To scale the number of replicas to 0, run the following command:
kubectl scale deployment inflate --replicas 0
In the previous section, we configured the default Provisioner with ttlSecondsAfterEmpty
set to 30 seconds. Once the nodes don’t have any pods scheduled on them, Karpenter will terminate the empty nodes using cordon and drain best practices.
Let’s cover the second reason why we started with 0 replicas and why we also end with 0 replicas! Karpenter does support scale to and from Zero. Karpenter only launches or terminates nodes as necessary based on aggregate pod resource requests. Karpenter will only retain nodes in your cluster as long as there are pods using them.
In this section we have learned:
Karpenter scales up nodes in a group-less approach. Karpenter select which nodes to scale , based on the number of pending pods and the Provisioner configuration. It selects how the best instances for the workload should look like, and then provisions those instances. This is unlike what Cluster Autoscaler does. In the case of Cluster Autoscaler, first all existing node group are evaluated and to find which one is the best placed to scale, given the Pod constraints.
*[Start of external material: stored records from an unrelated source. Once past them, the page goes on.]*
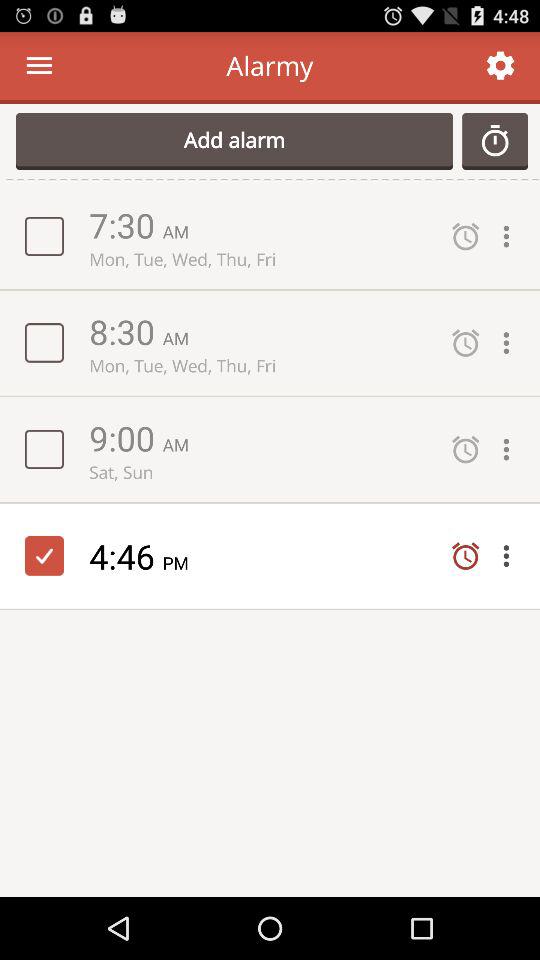
swipe to sat, sun item (259, 471)
Given the description of an element on the screen output the (x, y) to click on. 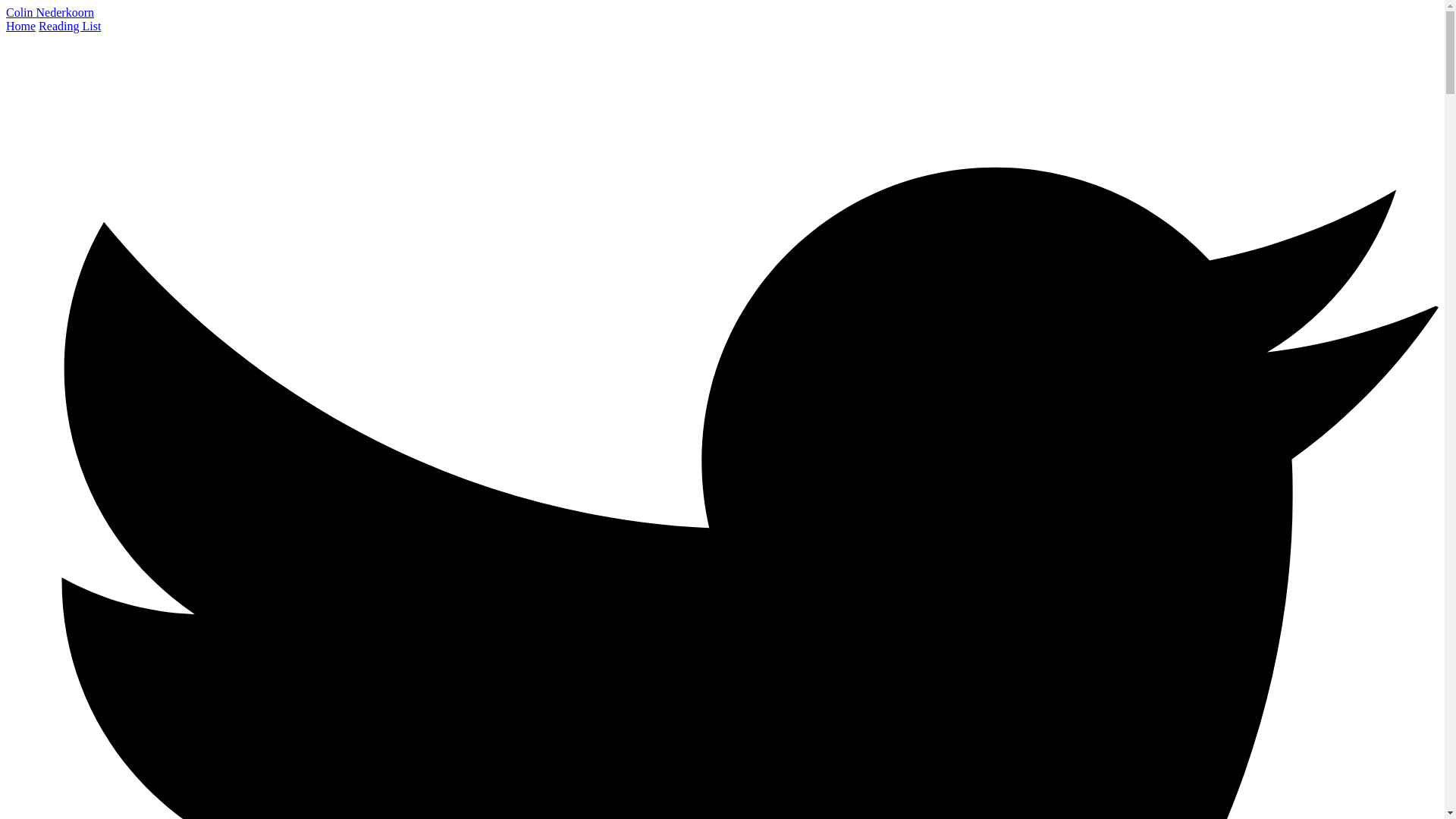
Colin Nederkoorn (49, 11)
Reading List (69, 25)
Home (19, 25)
Given the description of an element on the screen output the (x, y) to click on. 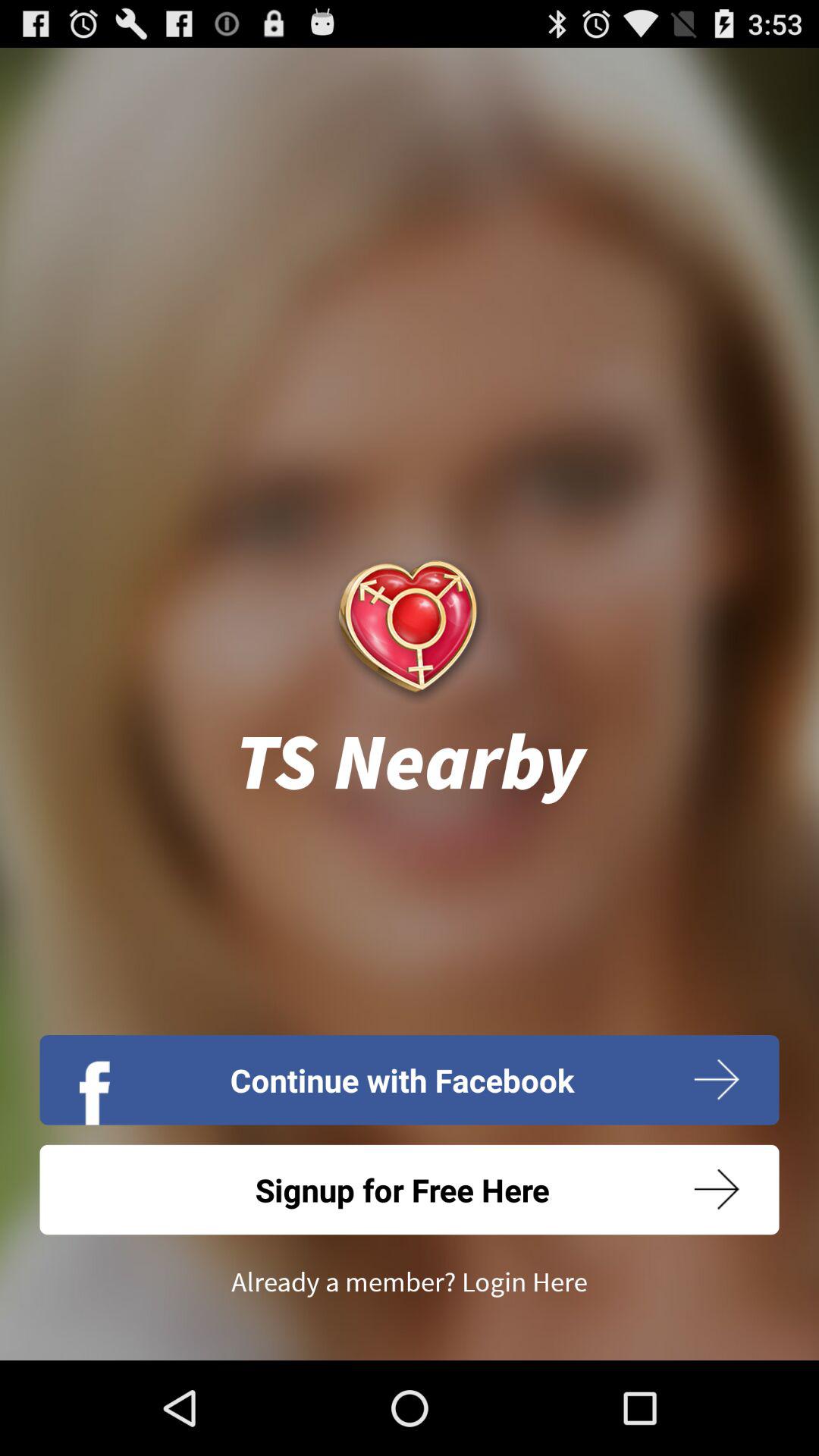
press the button below signup for free item (409, 1282)
Given the description of an element on the screen output the (x, y) to click on. 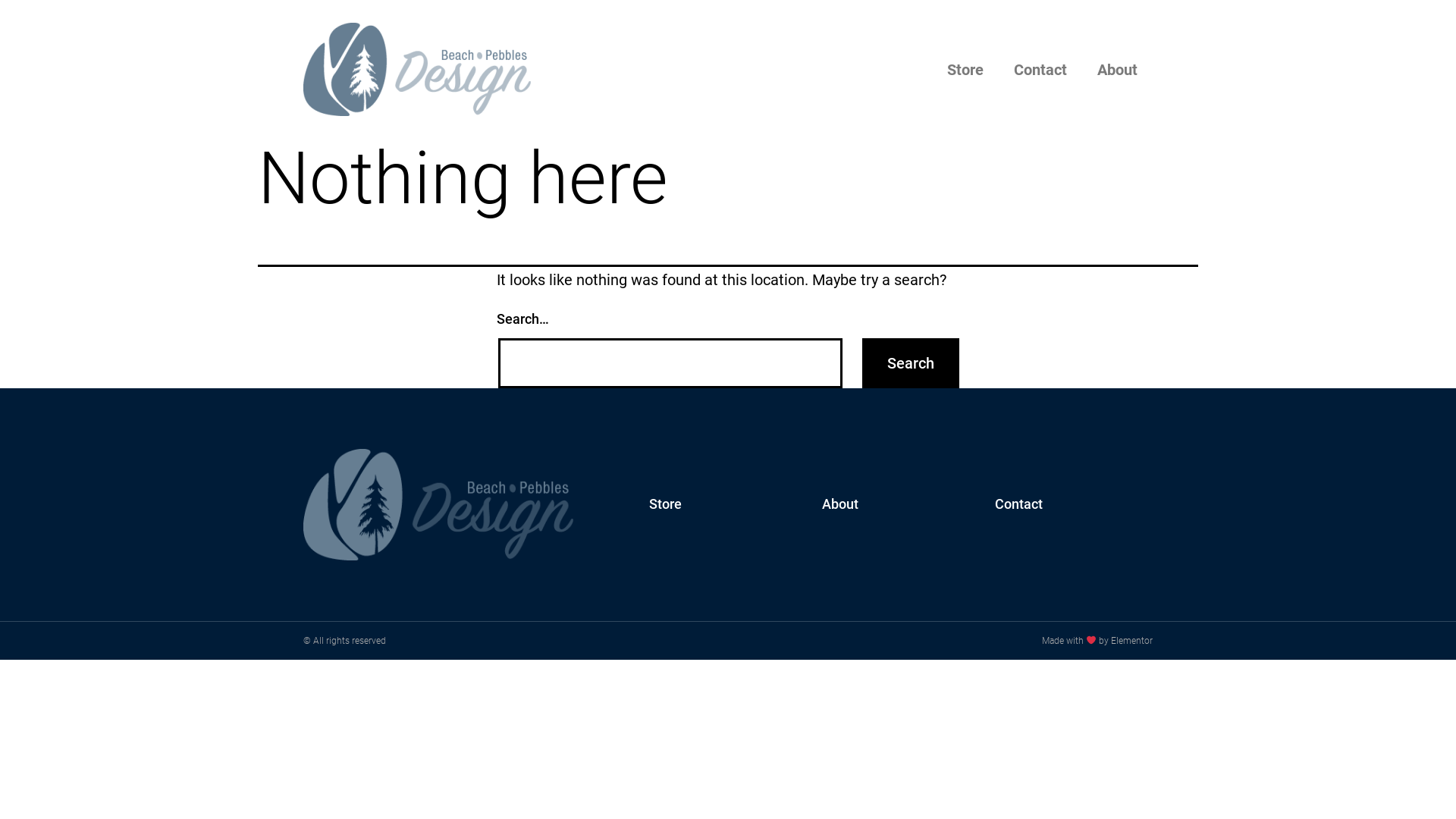
About Element type: text (840, 503)
Contact Element type: text (1040, 68)
Contact Element type: text (1018, 503)
About Element type: text (1117, 68)
Store Element type: text (665, 503)
Search Element type: text (910, 363)
Store Element type: text (964, 68)
Given the description of an element on the screen output the (x, y) to click on. 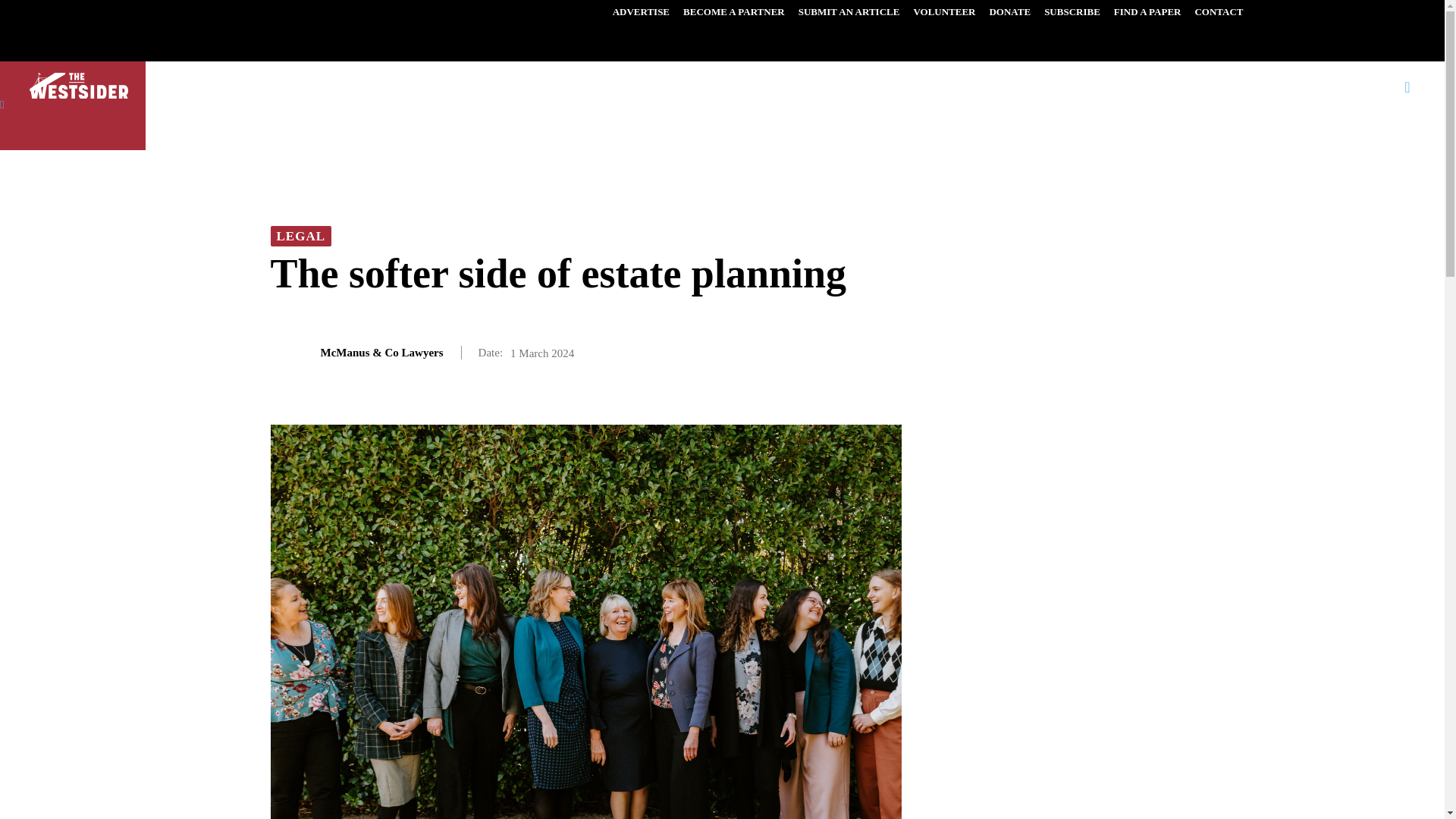
ADVERTISE (641, 12)
CONTACT (1218, 12)
VOLUNTEER (943, 12)
SUBSCRIBE (1071, 12)
DONATE (1008, 12)
FIND A PAPER (1147, 12)
SUBMIT AN ARTICLE (849, 12)
BECOME A PARTNER (734, 12)
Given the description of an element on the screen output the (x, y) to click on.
Karpenter uses cordon and drain best practices to terminate nodes. The configuration of when a node is terminated can be controlled with ttlSecondsAfterEmpty
.
Karpenter can scale up from zero and scale in to zero.
Karpenter binds Pods directly with newly created nodes thus reducing the total time for the pods to be placed and available.